SAF Industry at a Glance
November 21, 2025
The key SAF market developments in November 2025 include:
Crude oil pricing saw an upward trend versus previous months benefiting from reactions to sanctions on Russian exported energy. Crude prices are down since the beginning of the year due to an oversupply in the market and softening demand. Longer term forecasts are increasingly pessimistic on prices, with most still expecting crude oil to average in the low $50/barrel in 2026.
Airline passenger demand continues to improve globally, which also contributed to an increase in average jet fuel prices for the calendar month, despite weakening average oil prices.
US SAF prices are steady following the turmoil of US incentive structure seen for the first half of the year. It is expected that producers will begin to demand higher premiums beginning 2026 sure to the reduction in incentives.

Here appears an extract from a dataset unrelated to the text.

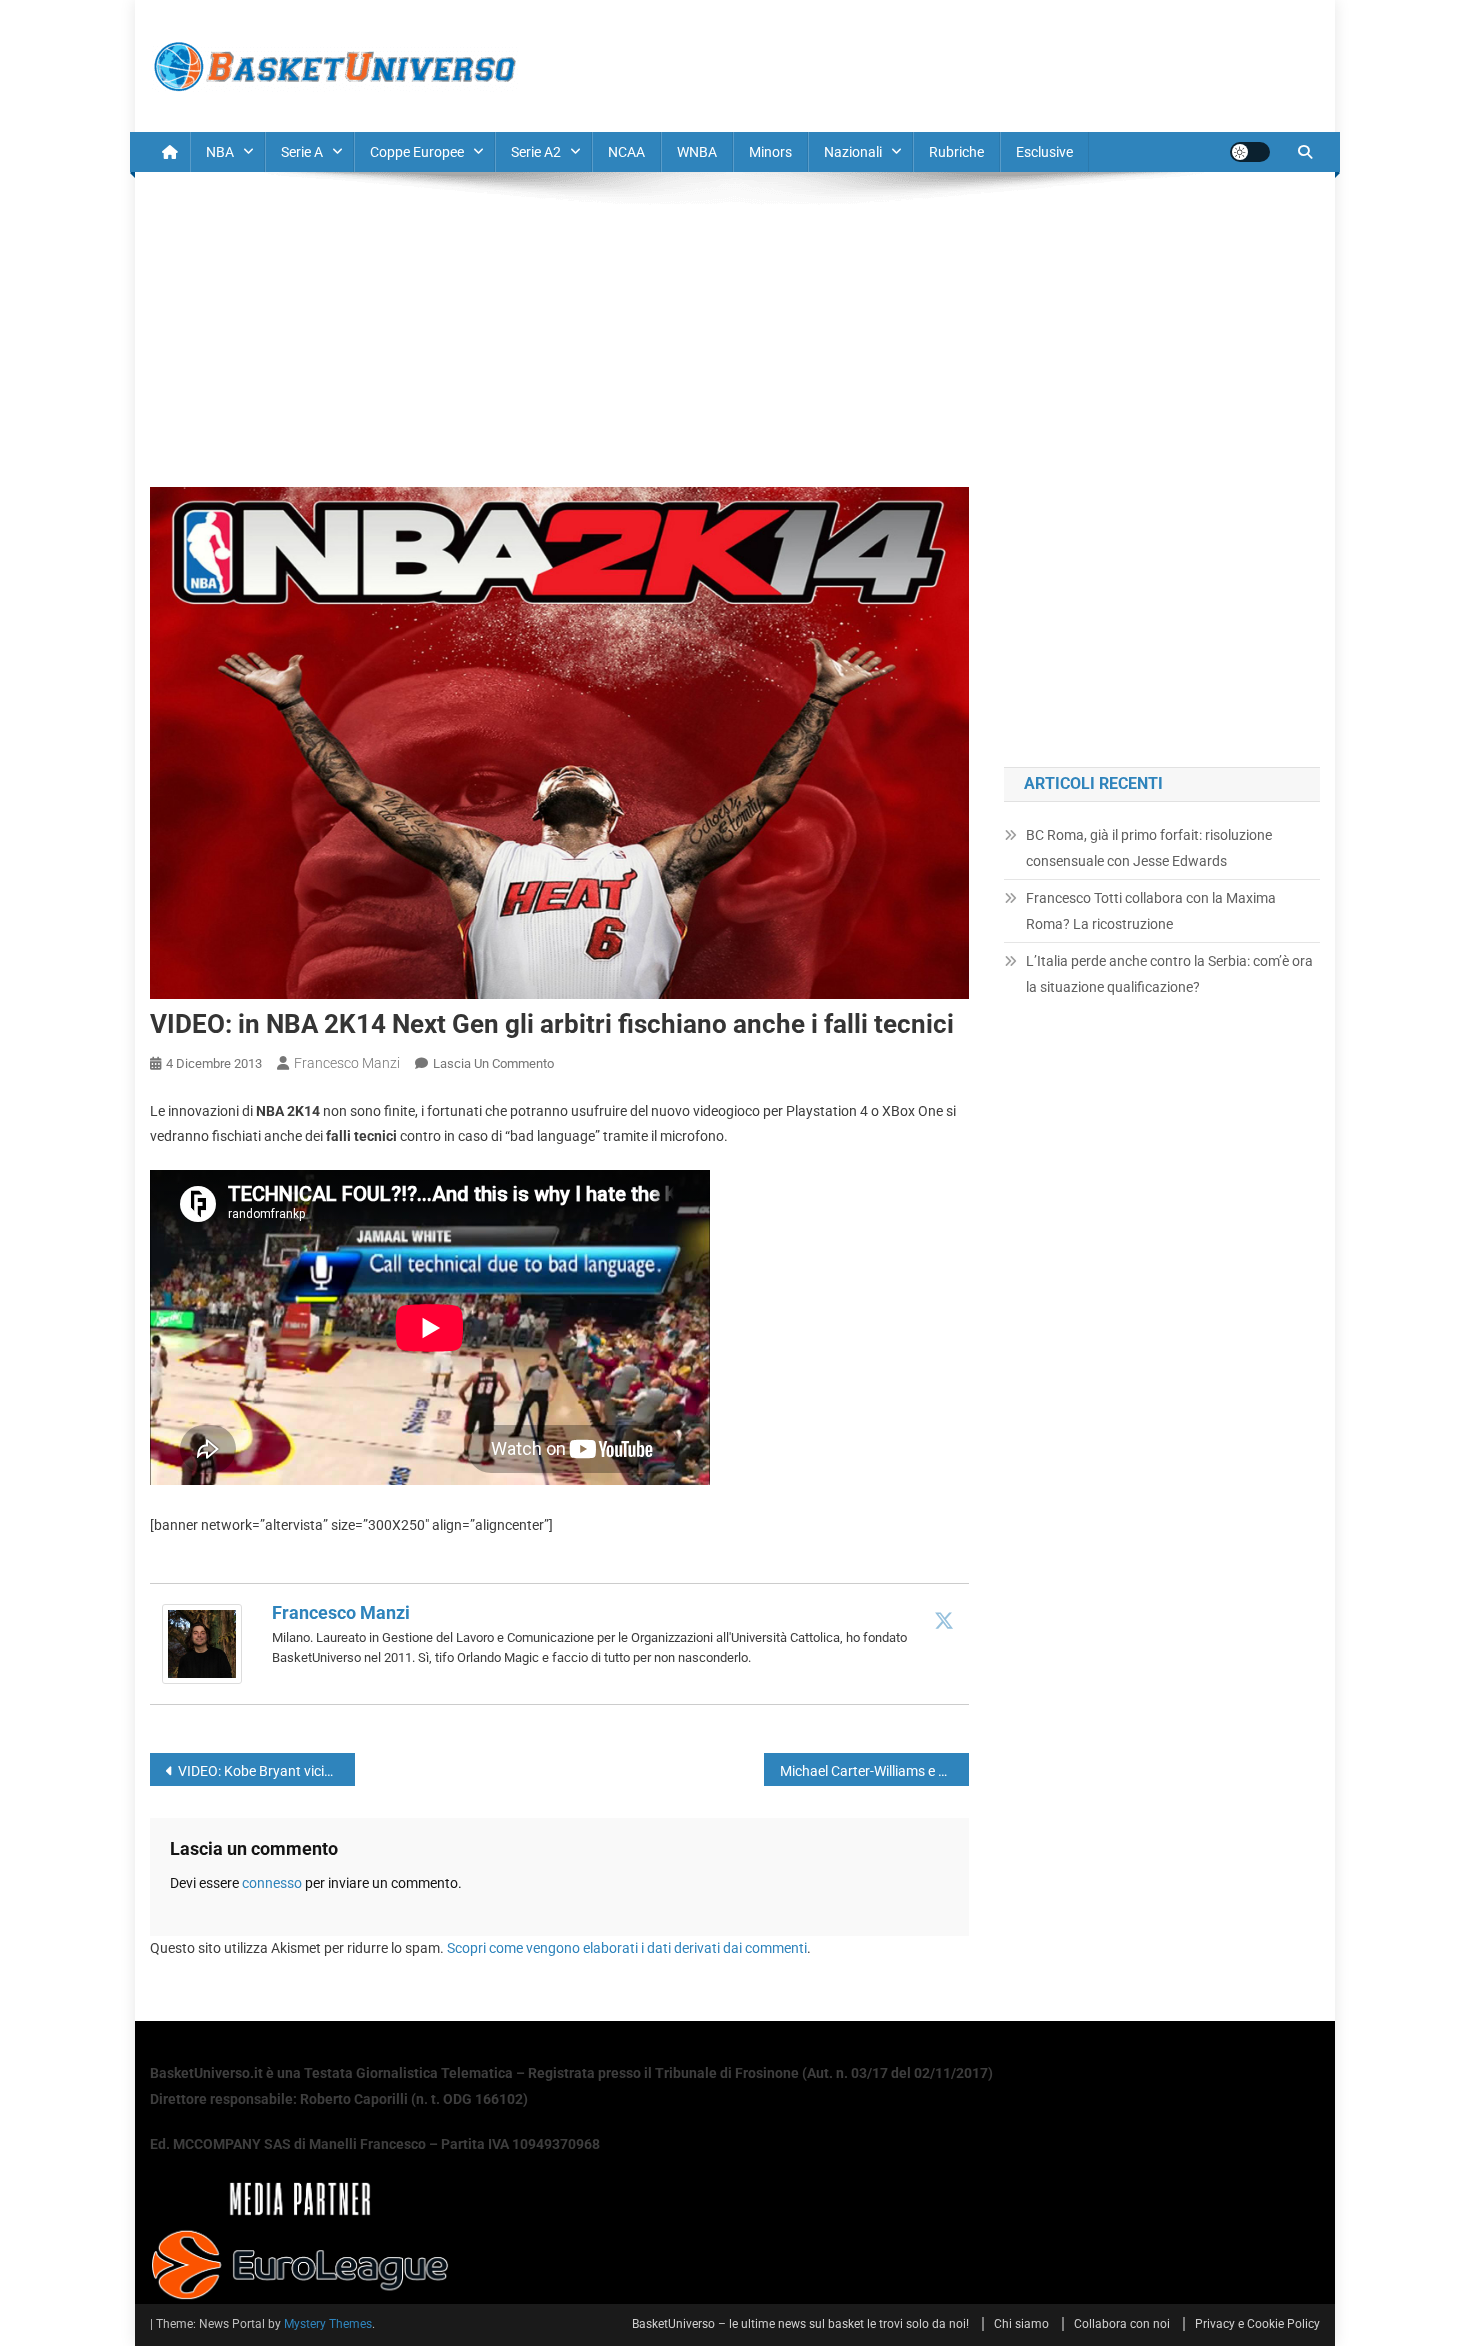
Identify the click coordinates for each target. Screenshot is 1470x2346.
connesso (272, 1883)
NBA (220, 152)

These changes deal a significant blow to the prospects for the US SAF industry.
The US federal government ended the longest shutdown in US history. US SAF feedstock imports are unreported for the second month in a row. We expect material previously destined for the US to be increasingly diverted towards Europe. We believe that this will increase feedstock prices for US SAF producers, which coupled with a benign jet fuel forecast will put more pressure on SAF margins.
Neste and United Airlines are expanding their SAF partnership with United Airlines offering SAF for commercial use at George Bush Intercontinental Airport, Newark Liberty International Airport, and Dulles International Airport.
Phillips 66 and DHL Express have signed a three-year agreement for SAF delivery to DHL’s West Coast operations. The SAF is planned to be produced at Phillips 66’s Rodeo refinery.
Gevo, Inc reported a Q3 operating loss with a positive adjusted EBITDA. Q3 financial results highlighted a multi-year offtake agreement to generate Carbon Dioxide Removal credits and the sale of all remaining 2025 Clean Fuel Production Credits.
Phillips 66 reported modest Q3 financial results with positives in their renewables segment. Even with suffering margins in general on renewable fuels, Phillips 66 continues to cut operating costs which are improving their margins. They are committed to moving renewable barrels to Europe.
Marathon Petroleum Corp. reported negative but improved operating margins for Q3, caused directly by improved utilization of their renewable assets.
Valero Energy Corp. reported a Q3 operating loss for their renewable diesel segment faced with policy and feedstock uncertainties
Neste reported increased margins on renewable products compared to the previous year with increased sale volumes of both RD and SAF. Neste reported a significant increase in utilization at their Martinez facility but was challenged by the US renewables market. They are shifting more renewable product to Europe, attributed to healthier RD prices.